■ What to do: Could you restate all of the entries, word for word?

*** Opening of Source data ***

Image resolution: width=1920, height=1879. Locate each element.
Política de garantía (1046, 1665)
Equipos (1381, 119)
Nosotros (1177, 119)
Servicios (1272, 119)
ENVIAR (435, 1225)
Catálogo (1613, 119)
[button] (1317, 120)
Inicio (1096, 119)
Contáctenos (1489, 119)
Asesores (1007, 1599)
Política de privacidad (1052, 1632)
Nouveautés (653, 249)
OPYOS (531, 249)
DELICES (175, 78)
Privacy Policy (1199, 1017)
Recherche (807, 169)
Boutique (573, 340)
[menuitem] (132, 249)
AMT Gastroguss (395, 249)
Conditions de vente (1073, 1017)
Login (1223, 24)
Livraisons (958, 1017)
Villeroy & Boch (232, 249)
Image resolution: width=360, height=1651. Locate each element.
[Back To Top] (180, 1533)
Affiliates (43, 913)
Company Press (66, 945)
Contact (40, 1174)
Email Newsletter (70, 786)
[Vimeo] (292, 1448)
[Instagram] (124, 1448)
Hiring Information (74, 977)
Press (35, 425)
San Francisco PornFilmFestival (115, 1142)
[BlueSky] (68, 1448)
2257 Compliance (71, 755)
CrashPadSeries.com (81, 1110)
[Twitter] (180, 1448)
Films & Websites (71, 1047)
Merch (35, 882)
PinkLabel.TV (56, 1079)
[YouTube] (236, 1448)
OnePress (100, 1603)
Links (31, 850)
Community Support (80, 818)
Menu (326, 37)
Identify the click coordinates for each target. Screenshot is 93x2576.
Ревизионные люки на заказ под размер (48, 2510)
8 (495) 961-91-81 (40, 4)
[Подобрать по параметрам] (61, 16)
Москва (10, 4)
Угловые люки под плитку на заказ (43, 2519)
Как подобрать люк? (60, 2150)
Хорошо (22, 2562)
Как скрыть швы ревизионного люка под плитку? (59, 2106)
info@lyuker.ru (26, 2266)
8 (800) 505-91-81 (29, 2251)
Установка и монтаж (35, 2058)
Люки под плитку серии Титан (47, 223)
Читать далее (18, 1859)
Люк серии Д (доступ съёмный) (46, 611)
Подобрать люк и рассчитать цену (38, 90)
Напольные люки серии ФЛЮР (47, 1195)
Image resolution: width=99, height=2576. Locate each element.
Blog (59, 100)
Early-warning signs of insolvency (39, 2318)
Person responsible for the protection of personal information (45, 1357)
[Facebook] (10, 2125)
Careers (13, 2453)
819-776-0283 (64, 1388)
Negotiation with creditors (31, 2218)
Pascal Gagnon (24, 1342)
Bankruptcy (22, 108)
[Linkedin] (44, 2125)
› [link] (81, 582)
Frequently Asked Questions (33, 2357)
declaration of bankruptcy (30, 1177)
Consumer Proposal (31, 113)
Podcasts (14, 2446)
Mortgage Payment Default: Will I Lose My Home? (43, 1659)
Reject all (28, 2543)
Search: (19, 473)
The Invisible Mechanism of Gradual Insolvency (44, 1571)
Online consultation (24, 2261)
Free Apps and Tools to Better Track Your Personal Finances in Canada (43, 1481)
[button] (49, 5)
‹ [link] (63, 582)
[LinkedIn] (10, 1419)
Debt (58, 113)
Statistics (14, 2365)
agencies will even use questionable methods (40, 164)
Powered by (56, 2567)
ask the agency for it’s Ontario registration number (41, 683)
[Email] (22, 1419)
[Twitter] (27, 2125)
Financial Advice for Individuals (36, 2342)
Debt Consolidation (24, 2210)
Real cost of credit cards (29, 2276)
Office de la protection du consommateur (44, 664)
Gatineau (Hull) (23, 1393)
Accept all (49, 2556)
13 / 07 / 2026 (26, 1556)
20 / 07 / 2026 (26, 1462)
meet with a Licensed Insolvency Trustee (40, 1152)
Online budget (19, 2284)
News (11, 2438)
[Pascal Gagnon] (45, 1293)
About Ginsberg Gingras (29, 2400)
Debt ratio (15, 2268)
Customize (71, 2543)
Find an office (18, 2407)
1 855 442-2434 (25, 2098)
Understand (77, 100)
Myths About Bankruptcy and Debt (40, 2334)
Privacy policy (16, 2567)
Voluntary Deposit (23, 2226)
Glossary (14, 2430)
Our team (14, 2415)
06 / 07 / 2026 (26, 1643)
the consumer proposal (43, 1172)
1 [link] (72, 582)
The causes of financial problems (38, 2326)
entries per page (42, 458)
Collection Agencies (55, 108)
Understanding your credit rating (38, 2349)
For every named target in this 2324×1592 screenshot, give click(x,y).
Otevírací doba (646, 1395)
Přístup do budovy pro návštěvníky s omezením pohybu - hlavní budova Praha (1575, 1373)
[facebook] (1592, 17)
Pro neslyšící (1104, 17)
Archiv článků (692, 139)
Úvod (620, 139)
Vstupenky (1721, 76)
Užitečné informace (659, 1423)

*** Close of Source data ***

■ Solution:
Image resolution: width=1920, height=1879. Locate each element.
Política de garantía (1046, 1665)
Equipos (1381, 119)
Nosotros (1177, 119)
Servicios (1272, 119)
ENVIAR (435, 1225)
Catálogo (1613, 119)
[button] (1317, 120)
Inicio (1096, 119)
Contáctenos (1489, 119)
Asesores (1007, 1599)
Política de privacidad (1052, 1632)
Nouveautés (653, 249)
OPYOS (531, 249)
DELICES (175, 78)
Privacy Policy (1199, 1017)
Recherche (807, 169)
Boutique (573, 340)
[menuitem] (132, 249)
AMT Gastroguss (395, 249)
Conditions de vente (1073, 1017)
Login (1223, 24)
Livraisons (958, 1017)
Villeroy & Boch (232, 249)
Image resolution: width=360, height=1651. Locate each element.
[Back To Top] (180, 1533)
Affiliates (43, 913)
Company Press (66, 945)
Contact (40, 1174)
Email Newsletter (70, 786)
[Vimeo] (292, 1448)
[Instagram] (124, 1448)
Hiring Information (74, 977)
Press (35, 425)
San Francisco PornFilmFestival (115, 1142)
[BlueSky] (68, 1448)
2257 Compliance (71, 755)
CrashPadSeries.com (81, 1110)
[Twitter] (180, 1448)
Films & Websites (71, 1047)
Merch (35, 882)
PinkLabel.TV (56, 1079)
[YouTube] (236, 1448)
OnePress (100, 1603)
Links (31, 850)
Community Support (80, 818)
Menu (326, 37)
Identify the click coordinates for each target. Screenshot is 93x2576.
Ревизионные люки на заказ под размер (48, 2510)
8 (495) 961-91-81 (40, 4)
[Подобрать по параметрам] (61, 16)
Москва (10, 4)
Угловые люки под плитку на заказ (43, 2519)
Как подобрать люк? (60, 2150)
Хорошо (22, 2562)
Как скрыть швы ревизионного люка под плитку? (59, 2106)
info@lyuker.ru (26, 2266)
8 (800) 505-91-81 (29, 2251)
Установка и монтаж (35, 2058)
Люки под плитку серии Титан (47, 223)
Читать далее (18, 1859)
Люк серии Д (доступ съёмный) (46, 611)
Подобрать люк и рассчитать цену (38, 90)
Напольные люки серии ФЛЮР (47, 1195)
Image resolution: width=99, height=2576. Locate each element.
Blog (59, 100)
Early-warning signs of insolvency (39, 2318)
Person responsible for the protection of personal information (45, 1357)
[Facebook] (10, 2125)
Careers (13, 2453)
819-776-0283 (64, 1388)
Negotiation with creditors (31, 2218)
Pascal Gagnon (24, 1342)
Bankruptcy (22, 108)
[Linkedin] (44, 2125)
› [link] (81, 582)
Frequently Asked Questions (33, 2357)
declaration of bankruptcy (30, 1177)
Consumer Proposal (31, 113)
Podcasts (14, 2446)
Mortgage Payment Default: Will I Lose My Home? (43, 1659)
Reject all (28, 2543)
Search: (19, 473)
The Invisible Mechanism of Gradual Insolvency (44, 1571)
Online consultation (24, 2261)
Free Apps and Tools to Better Track Your Personal Finances in Canada (43, 1481)
[button] (49, 5)
‹ [link] (63, 582)
[LinkedIn] (10, 1419)
Debt (58, 113)
Statistics (14, 2365)
agencies will even use questionable methods (40, 164)
Powered by (56, 2567)
ask the agency for it’s Ontario registration number (41, 683)
[Email] (22, 1419)
[Twitter] (27, 2125)
Financial Advice for Individuals (36, 2342)
Debt Consolidation (24, 2210)
Real cost of credit cards (29, 2276)
Office de la protection du consommateur (44, 664)
Gatineau (Hull) (23, 1393)
Accept all (49, 2556)
13 / 07 / 2026 (26, 1556)
20 / 07 / 2026 (26, 1462)
meet with a Licensed Insolvency Trustee (40, 1152)
Online budget (19, 2284)
News (11, 2438)
[Pascal Gagnon] (45, 1293)
About Ginsberg Gingras (29, 2400)
Debt ratio (15, 2268)
Customize (71, 2543)
Find an office (18, 2407)
1 855 442-2434 (25, 2098)
Understand (77, 100)
Myths About Bankruptcy and Debt (40, 2334)
Privacy policy (16, 2567)
Voluntary Deposit (23, 2226)
Glossary (14, 2430)
Our team (14, 2415)
06 / 07 / 2026 (26, 1643)
the consumer proposal (43, 1172)
1 [link] (72, 582)
The causes of financial problems (38, 2326)
entries per page (42, 458)
Collection Agencies (55, 108)
Understanding your credit rating (38, 2349)
For every named target in this 2324×1592 screenshot, give click(x,y).
Otevírací doba (646, 1395)
Přístup do budovy pro návštěvníky s omezením pohybu - hlavní budova Praha (1575, 1373)
[facebook] (1592, 17)
Pro neslyšící (1104, 17)
Archiv článků (692, 139)
Úvod (620, 139)
Vstupenky (1721, 76)
Užitečné informace (659, 1423)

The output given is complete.